Zika-Virus auch in Europa
Gefahr für Schwangere?

Mücken, die für die Übertragung in Frage kommen, kommen auch in Süddeutschland vor. Bild: dpa

Hamburg. Das derzeit vor allem in Brasilien grassierende Zika-Virus haben schon mehrere Reisende nach Deutschland eingeschleppt. Das Hamburger Bernhard-Nocht-Institut für Tropenmedizin habe seit 2013 zehn Infektionen festgestellt, sagte der Virologe Jonas Schmidt-Chanasit.
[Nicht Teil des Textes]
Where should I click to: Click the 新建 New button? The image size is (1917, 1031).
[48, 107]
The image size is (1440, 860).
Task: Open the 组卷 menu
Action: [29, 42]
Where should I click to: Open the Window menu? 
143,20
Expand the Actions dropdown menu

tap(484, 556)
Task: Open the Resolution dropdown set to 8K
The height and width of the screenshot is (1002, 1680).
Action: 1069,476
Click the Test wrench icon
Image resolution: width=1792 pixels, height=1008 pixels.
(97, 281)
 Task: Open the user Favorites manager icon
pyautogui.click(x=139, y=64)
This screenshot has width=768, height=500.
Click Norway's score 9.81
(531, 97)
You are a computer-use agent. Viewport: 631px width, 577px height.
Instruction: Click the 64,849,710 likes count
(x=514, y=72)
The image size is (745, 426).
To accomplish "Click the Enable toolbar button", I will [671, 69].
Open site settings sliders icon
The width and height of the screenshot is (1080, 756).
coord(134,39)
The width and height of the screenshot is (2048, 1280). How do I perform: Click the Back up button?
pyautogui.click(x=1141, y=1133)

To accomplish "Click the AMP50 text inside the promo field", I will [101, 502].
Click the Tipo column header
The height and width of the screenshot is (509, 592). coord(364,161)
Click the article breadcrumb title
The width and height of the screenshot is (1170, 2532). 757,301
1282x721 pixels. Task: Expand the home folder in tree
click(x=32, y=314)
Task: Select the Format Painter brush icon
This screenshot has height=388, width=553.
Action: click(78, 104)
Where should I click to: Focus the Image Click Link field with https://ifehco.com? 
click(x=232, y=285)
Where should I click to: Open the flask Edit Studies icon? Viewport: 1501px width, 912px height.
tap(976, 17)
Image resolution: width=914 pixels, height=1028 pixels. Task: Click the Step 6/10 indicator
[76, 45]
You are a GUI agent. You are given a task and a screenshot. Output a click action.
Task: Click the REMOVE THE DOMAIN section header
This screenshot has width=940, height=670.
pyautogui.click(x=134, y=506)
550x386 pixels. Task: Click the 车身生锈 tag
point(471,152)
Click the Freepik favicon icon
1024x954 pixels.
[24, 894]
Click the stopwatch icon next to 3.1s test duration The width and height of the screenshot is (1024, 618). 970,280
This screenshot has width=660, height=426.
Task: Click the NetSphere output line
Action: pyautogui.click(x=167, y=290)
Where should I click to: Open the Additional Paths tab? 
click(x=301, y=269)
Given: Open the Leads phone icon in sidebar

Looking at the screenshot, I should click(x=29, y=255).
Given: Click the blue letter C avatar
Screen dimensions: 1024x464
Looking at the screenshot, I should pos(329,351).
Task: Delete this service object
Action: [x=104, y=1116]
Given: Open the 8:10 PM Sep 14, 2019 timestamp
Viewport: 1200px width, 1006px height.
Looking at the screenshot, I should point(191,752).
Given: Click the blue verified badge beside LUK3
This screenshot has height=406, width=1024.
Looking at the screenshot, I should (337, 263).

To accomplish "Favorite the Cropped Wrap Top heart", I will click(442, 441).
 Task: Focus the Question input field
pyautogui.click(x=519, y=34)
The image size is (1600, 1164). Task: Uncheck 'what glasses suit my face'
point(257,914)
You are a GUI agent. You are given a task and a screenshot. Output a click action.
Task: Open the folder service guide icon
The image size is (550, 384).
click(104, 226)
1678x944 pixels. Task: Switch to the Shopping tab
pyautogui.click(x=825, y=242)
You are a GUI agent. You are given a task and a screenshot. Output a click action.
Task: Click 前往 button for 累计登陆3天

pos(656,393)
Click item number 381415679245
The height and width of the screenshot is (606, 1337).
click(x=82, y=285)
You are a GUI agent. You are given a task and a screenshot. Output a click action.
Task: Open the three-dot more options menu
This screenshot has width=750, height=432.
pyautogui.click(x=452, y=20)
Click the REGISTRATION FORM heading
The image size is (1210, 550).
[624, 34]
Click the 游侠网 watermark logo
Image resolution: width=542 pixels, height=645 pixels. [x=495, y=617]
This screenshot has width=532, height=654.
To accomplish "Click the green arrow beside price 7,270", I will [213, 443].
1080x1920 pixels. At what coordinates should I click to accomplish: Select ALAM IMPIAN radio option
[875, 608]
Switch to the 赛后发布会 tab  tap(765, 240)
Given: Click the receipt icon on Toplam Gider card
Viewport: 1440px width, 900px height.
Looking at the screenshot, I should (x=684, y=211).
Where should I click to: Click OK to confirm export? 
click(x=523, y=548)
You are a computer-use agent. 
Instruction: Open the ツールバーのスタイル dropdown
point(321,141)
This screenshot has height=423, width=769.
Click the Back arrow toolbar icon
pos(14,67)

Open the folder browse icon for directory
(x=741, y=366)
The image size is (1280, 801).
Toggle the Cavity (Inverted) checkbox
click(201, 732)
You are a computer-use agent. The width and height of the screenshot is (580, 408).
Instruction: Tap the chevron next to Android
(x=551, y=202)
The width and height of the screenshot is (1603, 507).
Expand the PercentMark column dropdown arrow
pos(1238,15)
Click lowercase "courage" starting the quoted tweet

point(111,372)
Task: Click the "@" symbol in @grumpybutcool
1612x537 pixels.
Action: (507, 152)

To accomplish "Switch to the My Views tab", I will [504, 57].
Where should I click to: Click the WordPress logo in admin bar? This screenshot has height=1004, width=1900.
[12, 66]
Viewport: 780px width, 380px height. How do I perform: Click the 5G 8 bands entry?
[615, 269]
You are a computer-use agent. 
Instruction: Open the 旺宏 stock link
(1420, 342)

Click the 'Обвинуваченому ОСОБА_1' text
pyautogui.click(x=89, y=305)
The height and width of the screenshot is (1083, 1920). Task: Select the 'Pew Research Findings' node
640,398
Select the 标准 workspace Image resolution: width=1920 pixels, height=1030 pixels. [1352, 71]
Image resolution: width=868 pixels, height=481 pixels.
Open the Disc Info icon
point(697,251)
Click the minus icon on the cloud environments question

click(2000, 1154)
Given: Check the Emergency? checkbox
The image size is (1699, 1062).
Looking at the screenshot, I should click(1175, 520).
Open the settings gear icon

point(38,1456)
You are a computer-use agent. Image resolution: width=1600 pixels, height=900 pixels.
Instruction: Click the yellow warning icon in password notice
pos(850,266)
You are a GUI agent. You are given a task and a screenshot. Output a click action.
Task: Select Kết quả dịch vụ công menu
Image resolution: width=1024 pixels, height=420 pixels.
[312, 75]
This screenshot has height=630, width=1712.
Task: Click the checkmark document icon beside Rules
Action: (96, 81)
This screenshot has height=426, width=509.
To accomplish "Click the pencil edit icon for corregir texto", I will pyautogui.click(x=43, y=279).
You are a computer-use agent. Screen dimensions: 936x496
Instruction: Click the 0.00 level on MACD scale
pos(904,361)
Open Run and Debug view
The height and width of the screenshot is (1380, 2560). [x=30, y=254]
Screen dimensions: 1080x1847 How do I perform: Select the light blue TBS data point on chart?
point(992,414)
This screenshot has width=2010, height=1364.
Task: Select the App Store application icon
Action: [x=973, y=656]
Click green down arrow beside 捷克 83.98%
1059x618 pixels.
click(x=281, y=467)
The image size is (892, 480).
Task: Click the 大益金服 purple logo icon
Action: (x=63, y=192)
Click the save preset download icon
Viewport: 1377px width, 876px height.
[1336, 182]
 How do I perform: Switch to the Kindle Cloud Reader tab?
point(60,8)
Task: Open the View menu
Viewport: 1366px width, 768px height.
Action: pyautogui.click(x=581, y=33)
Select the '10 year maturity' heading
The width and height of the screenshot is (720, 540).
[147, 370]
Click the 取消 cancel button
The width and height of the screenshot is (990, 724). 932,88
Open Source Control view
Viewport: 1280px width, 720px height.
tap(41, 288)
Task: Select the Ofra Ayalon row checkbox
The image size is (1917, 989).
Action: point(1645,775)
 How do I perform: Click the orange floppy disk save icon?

Dabei handle es sich ausschließlich um importierte Fälle, das heißt, die Betroffenen holten sich das Virus auf einer Reise.

Wenig Aufzeichnungen


Ein genaues Bild von eingeschleppten Virus-Fällen in Europa gibt es nicht, denn die Infektion ist nicht meldepflichtig. Zwar registrierte Italien schon vier Fälle, Großbritannien drei und Spanien zwei. Aber Schmidt-Chanasit meint: "Diese Zahlen sind alle nicht korrekt." Gute Aufzeichnungen über das Auftreten der Krankheit fehlten. Es gibt nur drei weitere Referenzzentren, die die Infektion diagnostizieren könnten.

Jetzt steige die Zahl der Fälle täglich, weil sich mehr Patienten untersuchen ließen und die Mediziner genauer hinschauten. Der Erreger verursacht keine schwere Erkrankung, steht aber im Verdacht, bei Schwangeren das ungeborene Kind zu schädigen. Die Kinder kommen mit einem zu kleinen Kopf und Fehlbildungen im Gehirn auf die Welt. "Dieser Zusammenhang ist sehr wahrscheinlich", so Schmidt-Chanasit.

4000 Fälle in Brasilien


In Brasilien, das mit rund 4000 registrierten Fällen der Mikrozephalie am stärksten betroffen ist, gebe es derzeit Fallkontrollstudien. Bei gestorbenen Babys und im Fruchtwasser sei das Virus bereits nachgewiesen worden. "Ich denke, in einigen Wochen werden wir den endgültigen Beweis haben", sagte der Virologe.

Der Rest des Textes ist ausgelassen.